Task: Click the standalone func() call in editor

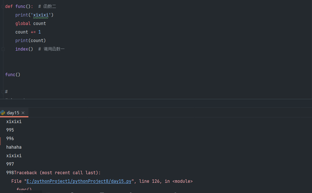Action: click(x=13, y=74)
·····
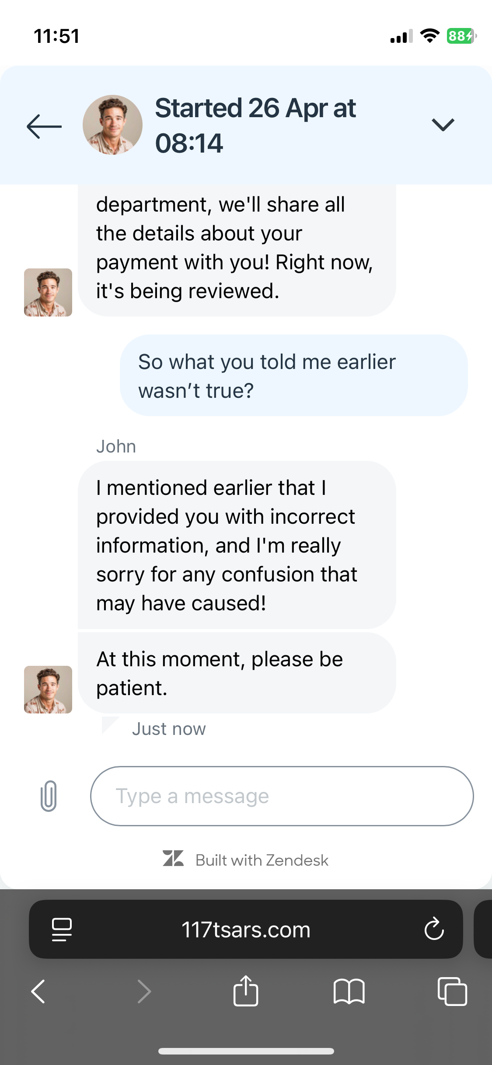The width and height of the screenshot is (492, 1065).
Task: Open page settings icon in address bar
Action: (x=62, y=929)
·····
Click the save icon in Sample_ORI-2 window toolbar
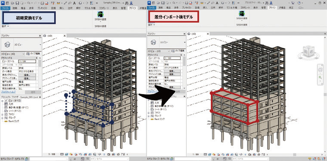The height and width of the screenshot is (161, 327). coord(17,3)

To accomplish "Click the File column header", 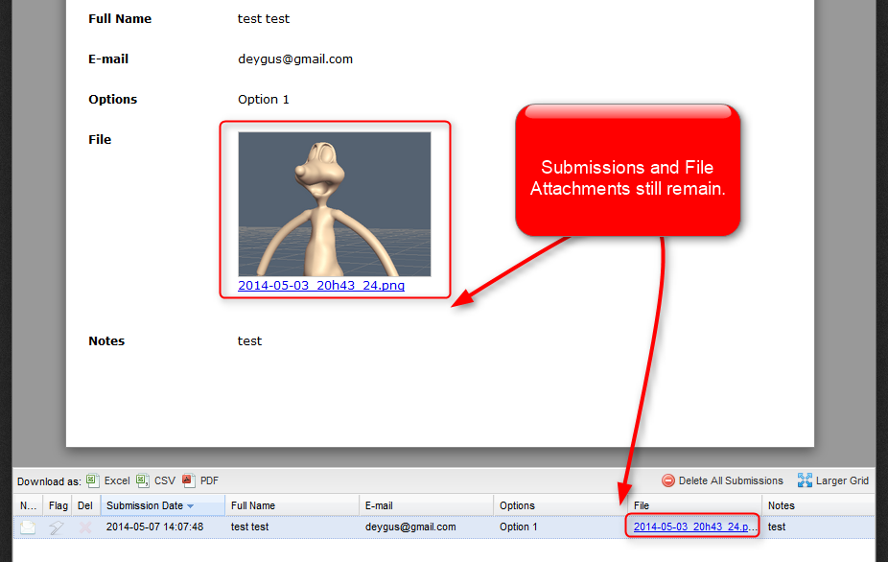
·····
Exact repeat of the material above: every line from the one with "Click the save" through the one with "the File column", endpoints included, and nothing more. No pictures.

> **RESPONSE TO THE EXERCISE**:
Click the save icon in Sample_ORI-2 window toolbar
The height and width of the screenshot is (161, 327). coord(17,3)

To accomplish "Click the File column header", 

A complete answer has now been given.